The best thing that could happen to open software would be for that pipeline from an obnoxiously overmonized task with no alternatives to a self-sufficient, non-profit-driven open alternative to get refined and standardized. I have very little belief in one-off devs working for nothing and a lot of hope for organizations capable of paying people for their work without having to endlessly prioritize revenue and growth.
Right now, there are 79 people on the Inkscape source code project.

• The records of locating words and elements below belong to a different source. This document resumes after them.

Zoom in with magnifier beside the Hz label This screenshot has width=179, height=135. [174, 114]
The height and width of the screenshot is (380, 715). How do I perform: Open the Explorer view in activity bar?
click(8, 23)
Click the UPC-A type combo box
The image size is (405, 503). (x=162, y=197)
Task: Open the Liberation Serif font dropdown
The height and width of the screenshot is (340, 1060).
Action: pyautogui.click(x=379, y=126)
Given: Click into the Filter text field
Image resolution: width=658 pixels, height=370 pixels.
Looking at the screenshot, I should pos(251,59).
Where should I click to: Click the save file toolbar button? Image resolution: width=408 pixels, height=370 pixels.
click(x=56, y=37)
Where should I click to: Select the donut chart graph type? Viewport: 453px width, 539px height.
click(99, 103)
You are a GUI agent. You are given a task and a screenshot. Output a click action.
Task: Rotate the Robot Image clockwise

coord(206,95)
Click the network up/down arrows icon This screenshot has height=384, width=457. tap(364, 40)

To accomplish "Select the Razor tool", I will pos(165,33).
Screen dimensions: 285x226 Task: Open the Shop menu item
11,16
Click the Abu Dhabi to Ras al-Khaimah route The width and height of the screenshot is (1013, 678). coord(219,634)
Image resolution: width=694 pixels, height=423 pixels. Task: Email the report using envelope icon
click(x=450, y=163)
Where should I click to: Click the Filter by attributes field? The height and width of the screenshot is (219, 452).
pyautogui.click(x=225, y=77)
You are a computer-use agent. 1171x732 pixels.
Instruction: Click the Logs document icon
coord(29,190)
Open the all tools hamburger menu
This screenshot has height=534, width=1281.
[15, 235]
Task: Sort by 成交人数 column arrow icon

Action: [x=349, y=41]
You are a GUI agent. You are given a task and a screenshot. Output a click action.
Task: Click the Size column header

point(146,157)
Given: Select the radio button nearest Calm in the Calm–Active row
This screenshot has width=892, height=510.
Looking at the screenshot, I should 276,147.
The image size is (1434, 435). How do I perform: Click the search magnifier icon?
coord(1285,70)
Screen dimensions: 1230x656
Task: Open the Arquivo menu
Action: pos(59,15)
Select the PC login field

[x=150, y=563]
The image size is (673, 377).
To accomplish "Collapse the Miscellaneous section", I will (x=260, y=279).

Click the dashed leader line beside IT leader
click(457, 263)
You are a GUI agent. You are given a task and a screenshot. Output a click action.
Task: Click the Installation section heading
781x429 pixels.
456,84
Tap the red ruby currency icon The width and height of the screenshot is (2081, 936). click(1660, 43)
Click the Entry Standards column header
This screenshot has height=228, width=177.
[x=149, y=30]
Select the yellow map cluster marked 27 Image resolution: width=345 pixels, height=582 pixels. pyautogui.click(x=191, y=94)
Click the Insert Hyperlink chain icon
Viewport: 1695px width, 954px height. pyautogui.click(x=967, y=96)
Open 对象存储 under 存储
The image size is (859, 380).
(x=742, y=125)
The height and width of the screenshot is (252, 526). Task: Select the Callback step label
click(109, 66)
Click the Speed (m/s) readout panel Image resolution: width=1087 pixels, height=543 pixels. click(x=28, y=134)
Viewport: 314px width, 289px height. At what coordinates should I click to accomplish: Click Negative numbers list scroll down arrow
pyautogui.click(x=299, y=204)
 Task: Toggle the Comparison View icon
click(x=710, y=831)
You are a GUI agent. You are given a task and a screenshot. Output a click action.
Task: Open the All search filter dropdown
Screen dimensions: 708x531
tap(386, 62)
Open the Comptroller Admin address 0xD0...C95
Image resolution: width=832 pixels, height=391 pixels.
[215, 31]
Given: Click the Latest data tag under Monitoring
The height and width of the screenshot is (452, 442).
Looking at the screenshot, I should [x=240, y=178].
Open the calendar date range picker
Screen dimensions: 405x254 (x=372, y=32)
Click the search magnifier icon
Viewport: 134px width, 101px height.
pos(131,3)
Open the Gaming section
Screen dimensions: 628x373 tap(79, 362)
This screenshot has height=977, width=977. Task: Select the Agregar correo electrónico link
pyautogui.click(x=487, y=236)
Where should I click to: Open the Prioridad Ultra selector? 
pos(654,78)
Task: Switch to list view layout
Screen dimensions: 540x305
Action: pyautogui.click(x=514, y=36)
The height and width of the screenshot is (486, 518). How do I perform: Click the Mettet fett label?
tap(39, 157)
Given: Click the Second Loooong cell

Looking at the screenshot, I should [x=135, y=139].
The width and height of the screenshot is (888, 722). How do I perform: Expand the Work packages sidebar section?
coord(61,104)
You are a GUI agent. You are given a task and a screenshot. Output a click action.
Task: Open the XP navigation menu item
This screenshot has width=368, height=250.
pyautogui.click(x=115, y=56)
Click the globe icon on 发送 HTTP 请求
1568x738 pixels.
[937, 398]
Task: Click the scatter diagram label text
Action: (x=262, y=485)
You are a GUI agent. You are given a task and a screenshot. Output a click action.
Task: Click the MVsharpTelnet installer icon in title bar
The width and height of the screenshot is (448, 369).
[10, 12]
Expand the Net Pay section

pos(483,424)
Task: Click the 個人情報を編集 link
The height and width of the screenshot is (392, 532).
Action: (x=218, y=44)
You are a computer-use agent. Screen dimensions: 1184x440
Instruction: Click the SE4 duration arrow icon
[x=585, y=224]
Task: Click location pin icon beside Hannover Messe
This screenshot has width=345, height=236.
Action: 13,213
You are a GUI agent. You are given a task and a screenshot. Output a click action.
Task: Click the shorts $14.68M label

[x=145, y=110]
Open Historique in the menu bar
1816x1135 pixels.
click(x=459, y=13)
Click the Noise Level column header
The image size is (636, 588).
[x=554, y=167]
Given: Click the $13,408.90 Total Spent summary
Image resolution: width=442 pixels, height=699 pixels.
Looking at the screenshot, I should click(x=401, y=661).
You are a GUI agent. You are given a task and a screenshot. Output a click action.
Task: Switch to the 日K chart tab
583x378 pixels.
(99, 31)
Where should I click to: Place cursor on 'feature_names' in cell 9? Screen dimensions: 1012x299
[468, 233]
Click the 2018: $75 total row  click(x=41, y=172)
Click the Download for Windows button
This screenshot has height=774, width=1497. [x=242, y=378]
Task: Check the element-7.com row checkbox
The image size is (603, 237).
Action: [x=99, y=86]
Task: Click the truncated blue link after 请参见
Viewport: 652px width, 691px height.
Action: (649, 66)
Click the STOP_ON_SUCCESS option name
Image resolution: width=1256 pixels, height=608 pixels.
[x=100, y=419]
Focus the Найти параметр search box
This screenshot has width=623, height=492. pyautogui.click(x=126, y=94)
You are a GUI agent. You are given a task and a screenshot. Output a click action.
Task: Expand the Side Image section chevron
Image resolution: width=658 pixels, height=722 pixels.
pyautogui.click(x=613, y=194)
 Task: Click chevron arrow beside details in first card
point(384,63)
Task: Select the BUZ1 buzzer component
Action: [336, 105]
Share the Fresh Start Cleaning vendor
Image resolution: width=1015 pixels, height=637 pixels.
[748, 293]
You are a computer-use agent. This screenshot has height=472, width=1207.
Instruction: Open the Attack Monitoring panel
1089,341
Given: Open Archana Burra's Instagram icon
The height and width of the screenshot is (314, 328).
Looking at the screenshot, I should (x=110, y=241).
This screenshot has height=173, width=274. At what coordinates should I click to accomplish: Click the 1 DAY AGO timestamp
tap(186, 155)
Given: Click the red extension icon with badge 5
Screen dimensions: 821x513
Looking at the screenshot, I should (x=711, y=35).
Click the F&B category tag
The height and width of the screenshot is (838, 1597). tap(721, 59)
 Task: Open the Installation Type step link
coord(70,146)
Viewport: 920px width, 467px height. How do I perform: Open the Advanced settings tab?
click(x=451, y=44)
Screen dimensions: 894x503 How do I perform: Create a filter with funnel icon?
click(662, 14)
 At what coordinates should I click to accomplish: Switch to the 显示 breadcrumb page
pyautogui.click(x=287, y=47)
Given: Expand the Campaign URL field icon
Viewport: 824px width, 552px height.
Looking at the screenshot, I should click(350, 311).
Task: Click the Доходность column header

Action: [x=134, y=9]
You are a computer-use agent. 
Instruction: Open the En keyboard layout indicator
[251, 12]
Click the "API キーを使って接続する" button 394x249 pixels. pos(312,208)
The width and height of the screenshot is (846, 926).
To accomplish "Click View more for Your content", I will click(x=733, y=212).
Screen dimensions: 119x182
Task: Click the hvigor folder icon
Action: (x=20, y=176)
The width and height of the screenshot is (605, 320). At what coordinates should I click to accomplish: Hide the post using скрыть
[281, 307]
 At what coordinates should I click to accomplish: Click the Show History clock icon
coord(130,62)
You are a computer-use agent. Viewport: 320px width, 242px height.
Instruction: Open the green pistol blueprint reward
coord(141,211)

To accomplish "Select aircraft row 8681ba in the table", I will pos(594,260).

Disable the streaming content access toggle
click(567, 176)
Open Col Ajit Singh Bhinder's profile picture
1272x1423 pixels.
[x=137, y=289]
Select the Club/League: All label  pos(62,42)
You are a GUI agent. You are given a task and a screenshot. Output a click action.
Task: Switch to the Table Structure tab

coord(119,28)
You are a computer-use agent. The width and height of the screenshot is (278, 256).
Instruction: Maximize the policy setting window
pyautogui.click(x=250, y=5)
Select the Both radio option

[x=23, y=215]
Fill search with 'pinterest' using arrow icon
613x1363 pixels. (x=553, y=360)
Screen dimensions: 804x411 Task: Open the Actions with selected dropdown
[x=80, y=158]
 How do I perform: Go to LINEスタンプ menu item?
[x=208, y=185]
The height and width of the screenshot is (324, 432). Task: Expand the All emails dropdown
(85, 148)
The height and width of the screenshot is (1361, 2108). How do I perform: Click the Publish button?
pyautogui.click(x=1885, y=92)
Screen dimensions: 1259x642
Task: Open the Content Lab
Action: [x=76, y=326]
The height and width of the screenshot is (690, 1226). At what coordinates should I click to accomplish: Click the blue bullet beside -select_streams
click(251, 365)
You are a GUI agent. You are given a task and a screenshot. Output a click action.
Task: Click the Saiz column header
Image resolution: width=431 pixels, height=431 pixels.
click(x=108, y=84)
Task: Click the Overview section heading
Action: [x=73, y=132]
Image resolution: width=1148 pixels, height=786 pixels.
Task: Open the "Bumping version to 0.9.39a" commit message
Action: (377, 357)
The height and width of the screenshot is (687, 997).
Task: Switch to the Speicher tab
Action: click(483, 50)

One would think that 79 people are more than enough to create a good software in 22 years.
Half of them haven't been active in 2025, and the first active member i clicked on's commit history is "fixed a typo on the website" once this year, and once 6 months ago
It's a shit metric because people spam OSS repos with "minor text fixes" pull requests so they can slap "inkscape contributor" on their CV.
Sure, 79 people who probably aren't paid who volunteered however many minutes of their free time per week over 22 years (not to mention they may be active anywhere between 0-22 years on the project) vs. 300 full time employees who are salaried and do this day in day out, eight hours a day.
it's probably more important to consider the time vs numbers of people
if 79 people are in a group but only one person has the final say, everything is bottlenecked until the one person acts
are all 79 actually programming? I suspect there's junior and senior people and probably someone is just watching and learning more than adding
in the business program, it's probably a team working 40+ hour weeks on a schedule with check-ins and team coherence
old small open source projects are not going to be as polished
Are all Serif employees actually programming?